Man muss sich auf den Gummi verlassen können…
Unter uns Bikern gibt es einen Spruch, der besagt das Motorradfahren wie Sex sei: Es macht einen Heidenspaß, aber man muss sich auf den Gummi verlassen können. Tatsächlich sind die Motorradreifen ein Teil des Fahrwerks, das im wahrsten Sinne des Wortes existenzielle Bedeutung hat.
Es gab einmal einen Werbeslogan von Pirelli, der besagte, dass die Reifen „die Beine Ihres Autos“ seien. Das gleiche kann man natürlich auch über den Motorradreifen sagen. Wobei ich den Reifen eher mit den Schuhen als mit den Beinen vergleichen würde. Jeder Motorradfahrer sollte ein zu mindestens grundlegendes Wissen über die Reifentechnik besitzen. Wenn wir unsere Reifen natürlich auch nicht selbst machen, so wählen wir sie aber aus und sollten vor allem wissen, wie wir sie behandeln. Und welche Tücken sie haben.
Motorradreifen und Autoreifen
Die Entwicklung der Motorradreifen ging parallel zu der des Autoreifens. Die grundlegende Technik ist ja die gleiche. Im Anfang standen für Auto und Motorrad ja zunächst die eisenbereiften Holzspeichenräder vom Wagner zur Verfügung. Das Auto wies als „pferdeloser Wagen“ im Anfang auch sonst große Ähnlichkeit mit der Pferdekutsche auf. Aber auch das erste Zweirad, die Laufmaschine des Herrn von Drais sowie das erste Motorrad, der Reitwagen von Gottlieb Daimler und Wilhelm Maybach verwendeten solche Räder.
Bei den zunächst noch geringen Geschwindigkeiten von Motorfahrzeugen ging das auch einigermaßen an. Aber schon bald stieß das eisenbereifte Holzrad an seine Grenzen. Nicht nur der Kontakt zur Fahrbahn, sondern auch der Fahrkomfort reichten bei höheren Geschwindigkeiten nicht mehr aus. Und so kam der Gummi ins Spiel.

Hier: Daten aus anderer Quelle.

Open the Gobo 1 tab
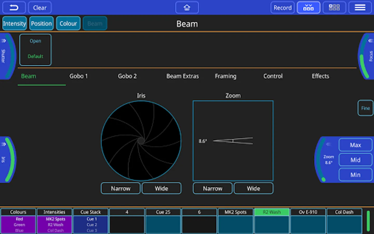Viewport: 374px width, 234px height. point(78,76)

Vollgummireifen und erste Luftreifen
Gummi wurde ursprünglich aus Naturkautschuk hergestellt. Das ist der Saft eines tropischen Baumes aus Südamerika. Man kam ziemlich schnell darauf, dass sich dieser Saft nutzen lässt. Zum Beispiel konnte man Textilien damit beschichten, um sie wasserdicht zu machen. Zum modernen Gummi für Auto- und Motorradreifen war es aber noch ein weiter Weg.
Der Kautschuk polymerisiert zwar, aber es entsteht dabei kein besonders strapazierfähiger Werkstoff. Erst wenn man die Molekülketten mit Schwefelbrücken sozusagen aussteift, entsteht der eigentliche Gummi. Das entsprechende Verfahren heißt Vulkanisierung oder Vulkanisation und wurde im 19. Jahrhundert erfunden. Die Härte des Werkstoffs, der dabei entsteht, lässt sich gut steuern. Unter dem Namen Ebonit war ein knallhartes Hartgummi verbreitet, aus dem man früher viele Dinge machte, die heute aus allen möglichen harten Kunststoffen sind. Auch auch heute noch macht man bestimmte Dinge, wie zum Beispiel die Mundstücke von Tabakspfeifen, aus Ebonit.
Man kann aber auf diese Art auch, sagen wir mal, mittelharte, elastische Gummisorten herstellen, die sich für Auto- und Motorradreifen eignen. Durch die Zugabe von Ruß – also amorphem Kohlenstoff – lässt sich die Abriebfestigkeit des Reifengummis erheblich steigern.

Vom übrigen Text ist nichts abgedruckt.